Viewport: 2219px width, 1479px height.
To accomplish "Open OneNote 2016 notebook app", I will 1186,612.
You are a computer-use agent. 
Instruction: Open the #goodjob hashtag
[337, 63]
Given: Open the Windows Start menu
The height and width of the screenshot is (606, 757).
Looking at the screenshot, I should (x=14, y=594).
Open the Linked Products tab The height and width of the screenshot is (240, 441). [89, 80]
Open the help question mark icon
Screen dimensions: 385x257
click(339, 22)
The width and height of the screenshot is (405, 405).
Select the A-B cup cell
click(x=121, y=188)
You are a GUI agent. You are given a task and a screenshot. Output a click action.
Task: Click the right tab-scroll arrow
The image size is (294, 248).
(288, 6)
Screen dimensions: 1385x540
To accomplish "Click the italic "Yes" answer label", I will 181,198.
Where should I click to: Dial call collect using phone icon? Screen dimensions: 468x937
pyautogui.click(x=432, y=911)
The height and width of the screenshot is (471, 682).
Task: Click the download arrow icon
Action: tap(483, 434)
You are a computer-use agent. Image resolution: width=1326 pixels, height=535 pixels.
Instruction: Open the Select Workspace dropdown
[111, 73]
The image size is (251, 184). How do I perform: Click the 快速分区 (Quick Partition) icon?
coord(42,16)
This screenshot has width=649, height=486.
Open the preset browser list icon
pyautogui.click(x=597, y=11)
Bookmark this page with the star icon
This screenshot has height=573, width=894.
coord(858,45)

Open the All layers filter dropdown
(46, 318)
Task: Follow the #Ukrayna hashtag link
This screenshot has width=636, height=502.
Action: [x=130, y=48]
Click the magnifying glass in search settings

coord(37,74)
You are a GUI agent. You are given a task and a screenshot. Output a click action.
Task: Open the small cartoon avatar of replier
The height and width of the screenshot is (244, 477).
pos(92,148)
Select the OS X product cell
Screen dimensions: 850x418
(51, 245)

-- Exercise details --
Pull out all lines from the entries above that include the word "agent".

-- Expected output --
You are a computer-use agent. 
You are a GUI agent. You are given a task and a screenshot. Output a click action.
You are a computer-use agent. Image resolution: width=1326 pixels, height=535 pixels.
You are a GUI agent. You are given a task and a screenshot. Output a click action.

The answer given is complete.